Additionally, valuation metrics appear attractive relative to big tech comparables. MSFT currently trades around 21x forward earnings estimates, compared with Alphabet at 28x, Amazon at 32x, and Apple at 33x.
Current Institutional Activity Surrounding MSFT
The stock has attracted divergent positioning from prominent investors recently. Hedge fund manager Bill Ackman revealed this week he established a Microsoft position following the recent price decline.
Conversely, TCI Fund Management — led by Chris Hohn — recently liquidated the majority of its $8 billion Microsoft stake.
While the Gates Foundation has exited completely, Ackman is accumulating.

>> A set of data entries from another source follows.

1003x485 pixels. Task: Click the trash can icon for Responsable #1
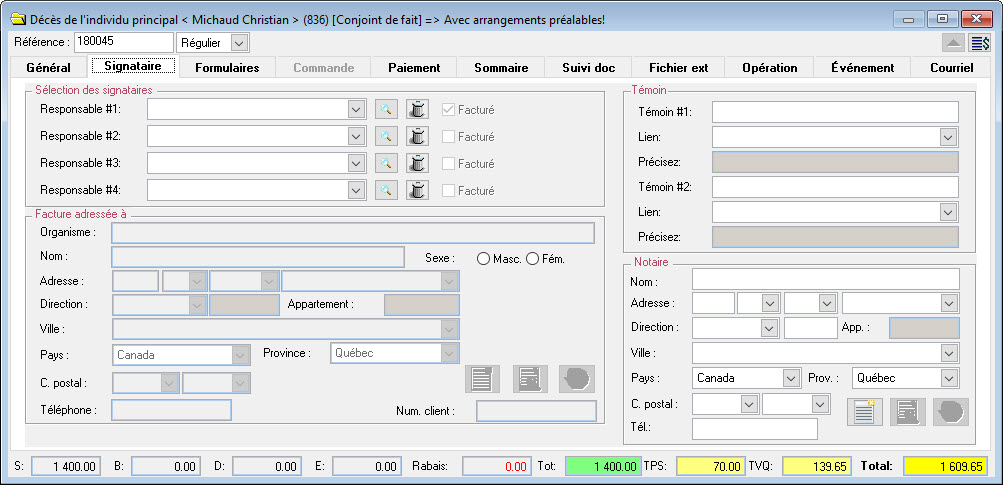(417, 110)
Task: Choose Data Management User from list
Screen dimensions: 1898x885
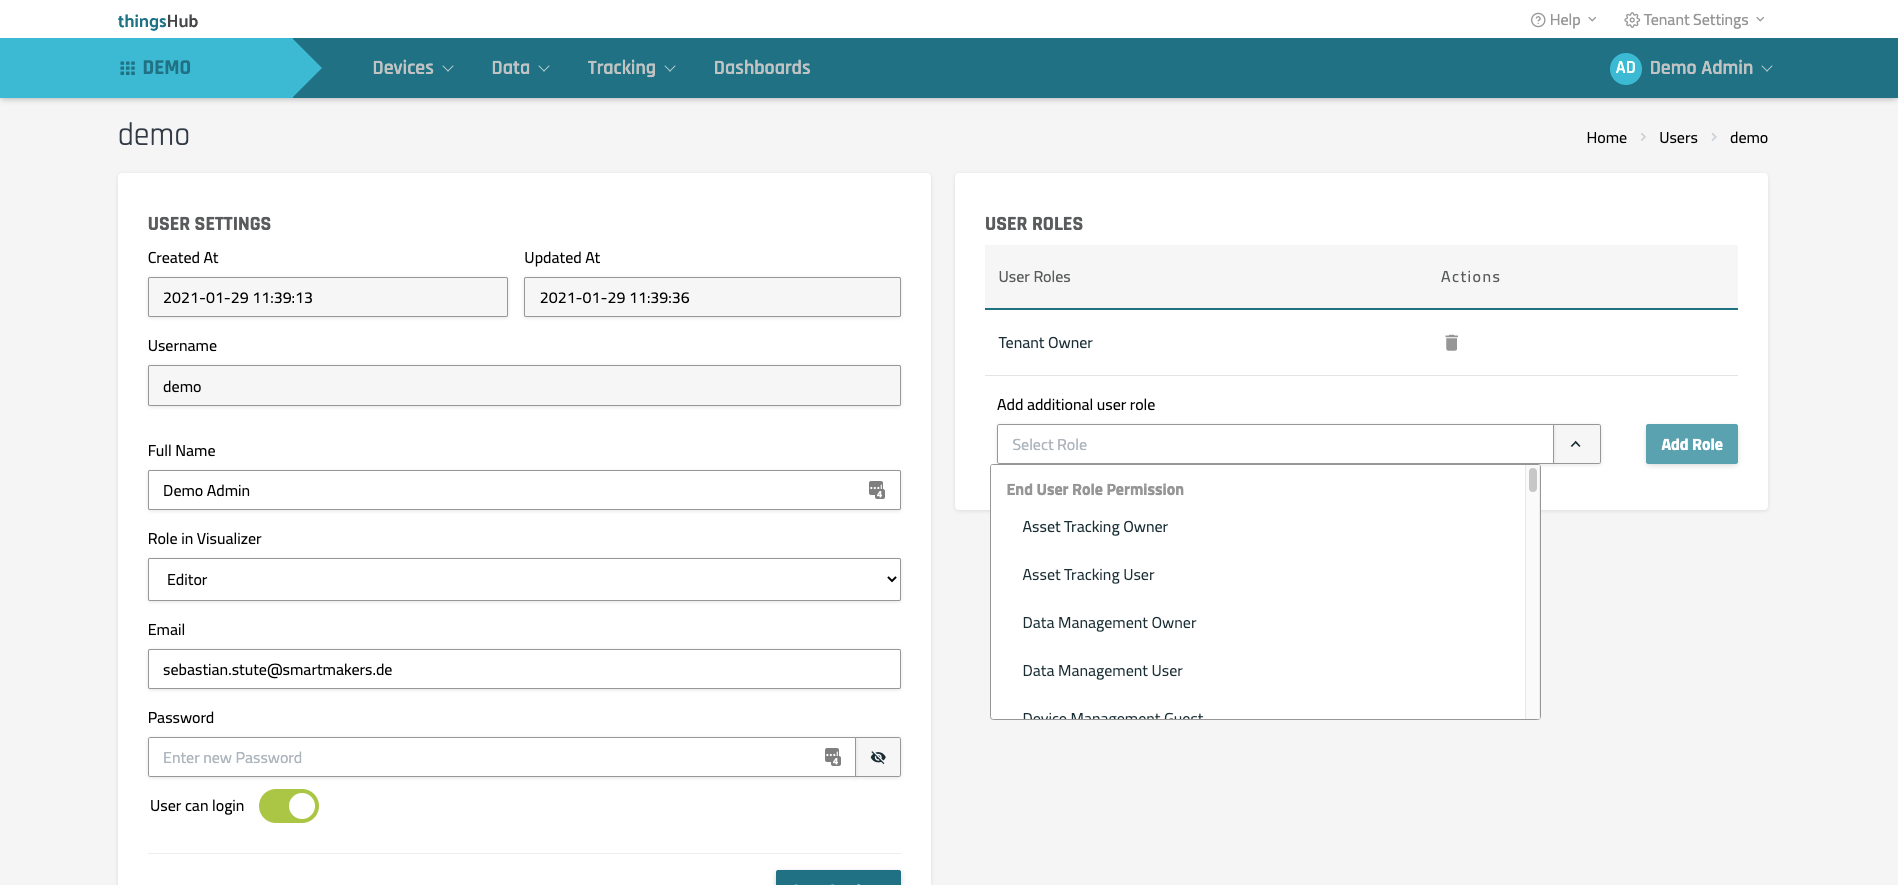Action: [x=1102, y=671]
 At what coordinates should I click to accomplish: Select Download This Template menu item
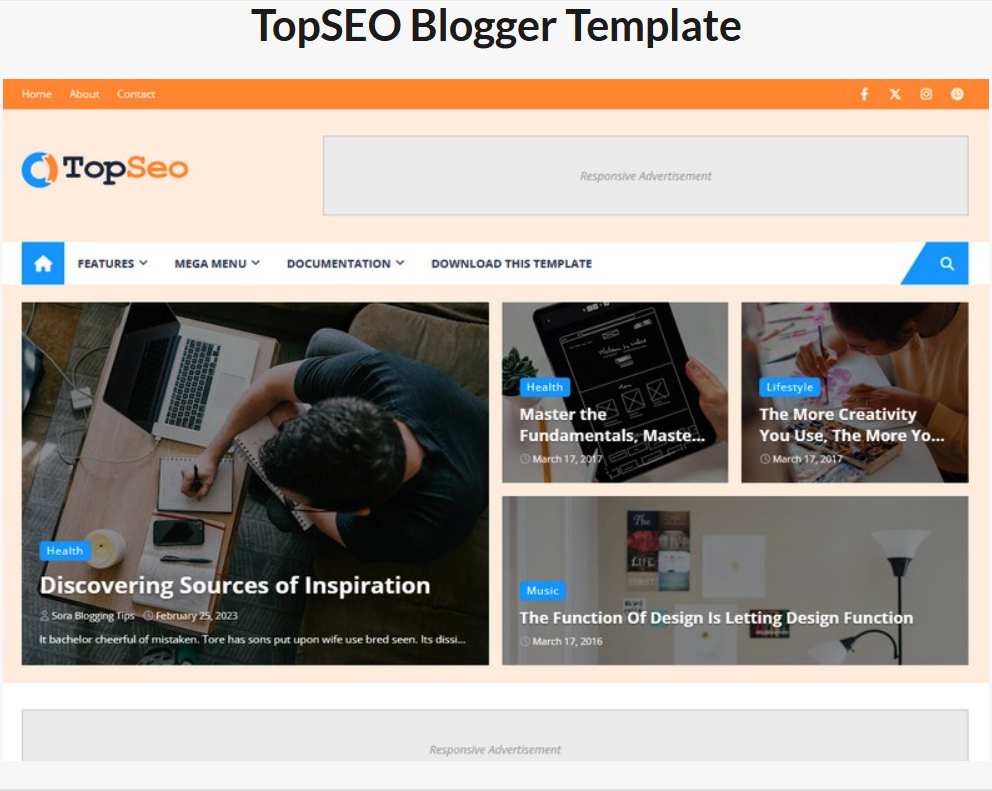[x=511, y=263]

This divergence illustrates the current split in market sentiment.
Bill Gates personally retains ownership of 103 million Microsoft shares worth approximately $43 billion, according to FactSet data. The Trust’s liquidation doesn’t affect his direct holdings.
Microsoft maintains over $78 billion in cash and short-term investments while generating upwards of $73 billion in trailing free cash flow. Its AI infrastructure initiatives — centered on Azure and the OpenAI strategic partnership — position the company at the forefront of enterprise artificial intelligence investment.
Microsoft’s Q1 2026 13F regulatory filing documented the Trust’s position reduction to zero shares. This represents the latest available regulatory data regarding the divestment.